Stored data
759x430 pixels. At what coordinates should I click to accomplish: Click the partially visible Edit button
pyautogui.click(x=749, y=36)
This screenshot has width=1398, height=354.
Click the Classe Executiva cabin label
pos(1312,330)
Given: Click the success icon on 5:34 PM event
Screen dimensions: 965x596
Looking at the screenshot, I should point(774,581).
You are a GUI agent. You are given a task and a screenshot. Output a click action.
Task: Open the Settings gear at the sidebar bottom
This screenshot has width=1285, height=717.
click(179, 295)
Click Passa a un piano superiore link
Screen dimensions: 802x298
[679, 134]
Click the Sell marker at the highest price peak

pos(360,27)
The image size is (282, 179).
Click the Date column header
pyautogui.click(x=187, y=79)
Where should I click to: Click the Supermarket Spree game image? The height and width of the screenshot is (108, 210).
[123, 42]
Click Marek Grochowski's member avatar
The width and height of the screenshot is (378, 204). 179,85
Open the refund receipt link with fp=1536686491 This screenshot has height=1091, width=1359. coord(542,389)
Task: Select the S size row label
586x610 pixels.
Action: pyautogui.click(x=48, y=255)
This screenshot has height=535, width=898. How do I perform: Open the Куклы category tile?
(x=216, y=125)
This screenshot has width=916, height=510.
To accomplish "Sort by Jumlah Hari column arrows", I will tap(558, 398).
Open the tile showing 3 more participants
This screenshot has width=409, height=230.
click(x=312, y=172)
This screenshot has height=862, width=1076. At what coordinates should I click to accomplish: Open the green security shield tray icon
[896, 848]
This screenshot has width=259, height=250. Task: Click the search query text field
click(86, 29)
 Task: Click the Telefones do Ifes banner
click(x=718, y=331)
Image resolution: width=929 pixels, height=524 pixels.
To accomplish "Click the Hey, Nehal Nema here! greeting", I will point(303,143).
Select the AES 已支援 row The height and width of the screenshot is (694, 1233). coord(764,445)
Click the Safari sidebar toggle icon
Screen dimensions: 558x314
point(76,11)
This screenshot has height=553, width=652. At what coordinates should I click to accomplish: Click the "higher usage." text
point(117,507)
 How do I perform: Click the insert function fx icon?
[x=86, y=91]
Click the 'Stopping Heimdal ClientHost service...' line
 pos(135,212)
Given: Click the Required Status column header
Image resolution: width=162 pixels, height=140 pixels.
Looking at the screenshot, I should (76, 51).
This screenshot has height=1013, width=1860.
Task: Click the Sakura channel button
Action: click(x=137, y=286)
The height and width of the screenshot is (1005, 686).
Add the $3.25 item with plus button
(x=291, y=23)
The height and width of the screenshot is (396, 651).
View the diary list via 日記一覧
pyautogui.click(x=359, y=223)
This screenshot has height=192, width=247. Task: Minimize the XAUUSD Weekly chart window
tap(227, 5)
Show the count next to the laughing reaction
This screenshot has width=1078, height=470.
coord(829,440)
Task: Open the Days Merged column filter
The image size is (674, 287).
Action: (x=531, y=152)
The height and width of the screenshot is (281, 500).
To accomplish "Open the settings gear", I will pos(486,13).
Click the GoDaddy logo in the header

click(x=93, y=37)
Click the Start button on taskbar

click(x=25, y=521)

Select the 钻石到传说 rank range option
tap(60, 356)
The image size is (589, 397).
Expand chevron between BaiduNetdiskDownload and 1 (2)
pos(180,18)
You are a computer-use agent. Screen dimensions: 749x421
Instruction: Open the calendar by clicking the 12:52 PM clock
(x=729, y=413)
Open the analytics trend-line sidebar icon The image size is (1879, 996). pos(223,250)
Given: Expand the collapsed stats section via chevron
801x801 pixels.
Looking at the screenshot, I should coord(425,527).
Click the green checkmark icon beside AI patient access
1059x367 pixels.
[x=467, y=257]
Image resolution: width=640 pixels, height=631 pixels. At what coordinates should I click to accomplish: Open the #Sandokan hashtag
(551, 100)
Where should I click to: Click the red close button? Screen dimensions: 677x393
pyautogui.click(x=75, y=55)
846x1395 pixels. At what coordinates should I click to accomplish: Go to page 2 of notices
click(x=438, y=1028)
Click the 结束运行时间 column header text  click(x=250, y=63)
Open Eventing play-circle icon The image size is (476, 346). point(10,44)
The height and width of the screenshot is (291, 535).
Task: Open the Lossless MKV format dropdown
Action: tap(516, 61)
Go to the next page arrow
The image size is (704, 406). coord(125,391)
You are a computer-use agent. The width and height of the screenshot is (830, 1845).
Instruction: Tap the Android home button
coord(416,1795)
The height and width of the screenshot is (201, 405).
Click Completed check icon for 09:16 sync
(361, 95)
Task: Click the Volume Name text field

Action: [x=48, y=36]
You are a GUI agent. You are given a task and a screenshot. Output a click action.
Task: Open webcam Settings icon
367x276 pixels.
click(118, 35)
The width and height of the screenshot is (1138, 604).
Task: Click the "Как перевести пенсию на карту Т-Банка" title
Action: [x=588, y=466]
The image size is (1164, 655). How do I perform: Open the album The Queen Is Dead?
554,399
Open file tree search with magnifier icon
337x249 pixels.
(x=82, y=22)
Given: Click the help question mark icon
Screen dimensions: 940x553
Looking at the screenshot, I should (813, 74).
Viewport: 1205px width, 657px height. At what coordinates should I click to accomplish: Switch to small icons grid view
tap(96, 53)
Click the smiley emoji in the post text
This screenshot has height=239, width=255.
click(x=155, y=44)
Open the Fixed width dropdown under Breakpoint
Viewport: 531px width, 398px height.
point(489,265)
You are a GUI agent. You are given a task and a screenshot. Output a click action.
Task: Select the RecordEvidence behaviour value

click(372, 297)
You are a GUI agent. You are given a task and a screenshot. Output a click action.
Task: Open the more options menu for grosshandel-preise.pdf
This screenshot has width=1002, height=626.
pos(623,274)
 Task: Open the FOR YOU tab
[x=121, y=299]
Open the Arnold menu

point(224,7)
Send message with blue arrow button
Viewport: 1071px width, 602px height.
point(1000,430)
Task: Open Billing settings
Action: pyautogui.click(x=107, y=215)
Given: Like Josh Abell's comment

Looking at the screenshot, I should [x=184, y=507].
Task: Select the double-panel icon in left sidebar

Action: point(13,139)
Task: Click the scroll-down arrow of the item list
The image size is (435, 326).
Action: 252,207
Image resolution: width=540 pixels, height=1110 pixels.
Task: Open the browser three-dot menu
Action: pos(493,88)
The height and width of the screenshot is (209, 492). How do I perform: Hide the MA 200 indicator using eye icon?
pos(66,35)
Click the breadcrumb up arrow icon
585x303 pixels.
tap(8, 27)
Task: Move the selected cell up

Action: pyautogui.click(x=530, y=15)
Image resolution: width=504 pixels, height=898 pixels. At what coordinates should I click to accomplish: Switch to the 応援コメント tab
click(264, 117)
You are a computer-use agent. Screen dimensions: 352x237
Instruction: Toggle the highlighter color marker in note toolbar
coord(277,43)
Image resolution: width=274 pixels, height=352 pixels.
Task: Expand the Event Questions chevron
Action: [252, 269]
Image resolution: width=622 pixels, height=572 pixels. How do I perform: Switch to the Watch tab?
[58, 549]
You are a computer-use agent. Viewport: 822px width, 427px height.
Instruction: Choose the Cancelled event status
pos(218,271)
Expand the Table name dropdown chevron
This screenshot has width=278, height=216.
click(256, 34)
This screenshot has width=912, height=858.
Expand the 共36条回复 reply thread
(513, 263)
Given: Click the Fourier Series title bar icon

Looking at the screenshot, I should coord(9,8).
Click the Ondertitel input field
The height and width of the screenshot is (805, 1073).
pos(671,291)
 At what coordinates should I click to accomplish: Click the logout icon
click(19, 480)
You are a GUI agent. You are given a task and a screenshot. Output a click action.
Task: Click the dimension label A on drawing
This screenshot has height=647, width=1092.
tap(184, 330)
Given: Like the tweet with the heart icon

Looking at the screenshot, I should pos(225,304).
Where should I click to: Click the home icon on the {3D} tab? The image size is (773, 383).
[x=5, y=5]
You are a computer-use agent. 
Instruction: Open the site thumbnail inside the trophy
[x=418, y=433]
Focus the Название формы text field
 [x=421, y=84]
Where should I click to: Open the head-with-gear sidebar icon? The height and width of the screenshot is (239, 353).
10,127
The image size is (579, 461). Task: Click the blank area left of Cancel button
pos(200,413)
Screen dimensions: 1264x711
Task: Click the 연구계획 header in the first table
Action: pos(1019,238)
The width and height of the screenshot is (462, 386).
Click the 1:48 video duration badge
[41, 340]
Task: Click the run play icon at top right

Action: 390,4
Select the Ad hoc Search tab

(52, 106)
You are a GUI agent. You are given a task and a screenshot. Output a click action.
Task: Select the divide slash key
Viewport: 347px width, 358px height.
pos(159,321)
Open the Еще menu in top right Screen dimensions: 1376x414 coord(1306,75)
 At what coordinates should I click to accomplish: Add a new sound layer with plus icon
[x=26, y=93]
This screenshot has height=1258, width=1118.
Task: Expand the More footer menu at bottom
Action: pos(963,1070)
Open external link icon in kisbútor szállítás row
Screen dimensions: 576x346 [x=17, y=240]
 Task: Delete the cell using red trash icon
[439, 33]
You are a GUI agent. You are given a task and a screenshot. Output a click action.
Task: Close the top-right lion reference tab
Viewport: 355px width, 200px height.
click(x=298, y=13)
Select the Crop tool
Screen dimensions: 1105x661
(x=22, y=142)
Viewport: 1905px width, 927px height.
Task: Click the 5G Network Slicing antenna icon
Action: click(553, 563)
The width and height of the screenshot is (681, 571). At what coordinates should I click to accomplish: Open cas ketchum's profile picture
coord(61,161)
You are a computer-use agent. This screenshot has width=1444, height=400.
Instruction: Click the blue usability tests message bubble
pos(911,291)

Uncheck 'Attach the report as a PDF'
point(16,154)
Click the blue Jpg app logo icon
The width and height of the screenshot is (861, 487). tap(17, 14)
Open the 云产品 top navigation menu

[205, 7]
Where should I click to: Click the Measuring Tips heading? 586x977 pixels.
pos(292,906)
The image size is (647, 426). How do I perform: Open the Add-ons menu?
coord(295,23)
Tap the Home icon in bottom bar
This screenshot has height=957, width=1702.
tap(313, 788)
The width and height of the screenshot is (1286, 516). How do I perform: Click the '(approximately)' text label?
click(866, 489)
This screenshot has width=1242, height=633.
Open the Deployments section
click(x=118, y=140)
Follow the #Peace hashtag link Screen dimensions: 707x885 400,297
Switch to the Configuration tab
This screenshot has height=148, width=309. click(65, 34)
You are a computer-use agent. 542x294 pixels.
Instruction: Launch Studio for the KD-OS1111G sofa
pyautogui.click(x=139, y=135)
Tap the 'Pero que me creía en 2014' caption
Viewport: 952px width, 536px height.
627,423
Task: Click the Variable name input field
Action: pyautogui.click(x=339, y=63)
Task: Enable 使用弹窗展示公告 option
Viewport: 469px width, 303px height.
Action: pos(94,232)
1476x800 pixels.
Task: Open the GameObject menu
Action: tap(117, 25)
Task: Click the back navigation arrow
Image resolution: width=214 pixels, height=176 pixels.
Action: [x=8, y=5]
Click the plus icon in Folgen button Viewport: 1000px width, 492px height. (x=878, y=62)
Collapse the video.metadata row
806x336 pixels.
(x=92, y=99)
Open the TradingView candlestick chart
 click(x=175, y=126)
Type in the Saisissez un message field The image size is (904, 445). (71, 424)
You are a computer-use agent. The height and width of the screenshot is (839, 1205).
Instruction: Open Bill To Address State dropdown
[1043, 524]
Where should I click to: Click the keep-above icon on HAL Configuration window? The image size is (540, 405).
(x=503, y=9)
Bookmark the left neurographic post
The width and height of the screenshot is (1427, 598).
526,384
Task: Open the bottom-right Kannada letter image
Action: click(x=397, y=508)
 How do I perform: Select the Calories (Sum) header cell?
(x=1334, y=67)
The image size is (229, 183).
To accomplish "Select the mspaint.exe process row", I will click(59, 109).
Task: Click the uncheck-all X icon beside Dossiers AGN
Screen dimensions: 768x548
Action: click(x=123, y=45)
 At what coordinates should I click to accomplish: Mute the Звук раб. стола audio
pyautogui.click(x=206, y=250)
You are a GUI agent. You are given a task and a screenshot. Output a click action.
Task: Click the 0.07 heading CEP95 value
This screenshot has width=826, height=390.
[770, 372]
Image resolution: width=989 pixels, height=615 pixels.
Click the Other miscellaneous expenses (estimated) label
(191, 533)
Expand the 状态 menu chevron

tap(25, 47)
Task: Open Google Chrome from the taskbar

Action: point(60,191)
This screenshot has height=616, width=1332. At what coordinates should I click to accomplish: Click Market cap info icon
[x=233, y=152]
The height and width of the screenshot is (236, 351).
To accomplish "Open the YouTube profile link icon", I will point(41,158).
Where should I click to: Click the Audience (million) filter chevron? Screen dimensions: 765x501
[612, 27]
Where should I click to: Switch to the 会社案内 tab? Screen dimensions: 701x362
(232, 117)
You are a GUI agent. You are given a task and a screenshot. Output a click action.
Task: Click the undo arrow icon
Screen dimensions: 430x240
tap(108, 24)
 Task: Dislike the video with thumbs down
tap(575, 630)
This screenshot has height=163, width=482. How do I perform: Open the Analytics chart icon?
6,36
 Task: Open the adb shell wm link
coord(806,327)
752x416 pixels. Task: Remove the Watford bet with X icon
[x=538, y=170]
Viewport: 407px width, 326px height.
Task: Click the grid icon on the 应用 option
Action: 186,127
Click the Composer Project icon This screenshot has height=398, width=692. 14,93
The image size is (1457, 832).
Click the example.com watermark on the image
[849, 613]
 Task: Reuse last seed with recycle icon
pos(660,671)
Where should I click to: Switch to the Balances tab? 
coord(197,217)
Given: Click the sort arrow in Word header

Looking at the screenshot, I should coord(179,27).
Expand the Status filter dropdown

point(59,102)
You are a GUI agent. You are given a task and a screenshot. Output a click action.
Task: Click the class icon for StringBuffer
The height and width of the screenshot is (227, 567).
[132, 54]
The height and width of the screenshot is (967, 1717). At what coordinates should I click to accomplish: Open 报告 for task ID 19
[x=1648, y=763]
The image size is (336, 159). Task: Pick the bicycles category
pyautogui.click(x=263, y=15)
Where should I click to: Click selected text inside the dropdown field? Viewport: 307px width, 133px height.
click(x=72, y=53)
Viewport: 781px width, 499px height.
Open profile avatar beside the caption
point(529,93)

TASK BRIEF
Return the span of lines in the data above that opens at the line with "Instruction: Launch Studio" and closes at the line with "Click the plus", exactly, ends included, nothing else.

TASK OUTPUT
Instruction: Launch Studio for the KD-OS1111G sofa
pyautogui.click(x=139, y=135)
Tap the 'Pero que me creía en 2014' caption
Viewport: 952px width, 536px height.
627,423
Task: Click the Variable name input field
Action: pyautogui.click(x=339, y=63)
Task: Enable 使用弹窗展示公告 option
Viewport: 469px width, 303px height.
Action: pos(94,232)
1476x800 pixels.
Task: Open the GameObject menu
Action: tap(117, 25)
Task: Click the back navigation arrow
Image resolution: width=214 pixels, height=176 pixels.
Action: [x=8, y=5]
Click the plus icon in Folgen button Viewport: 1000px width, 492px height. (x=878, y=62)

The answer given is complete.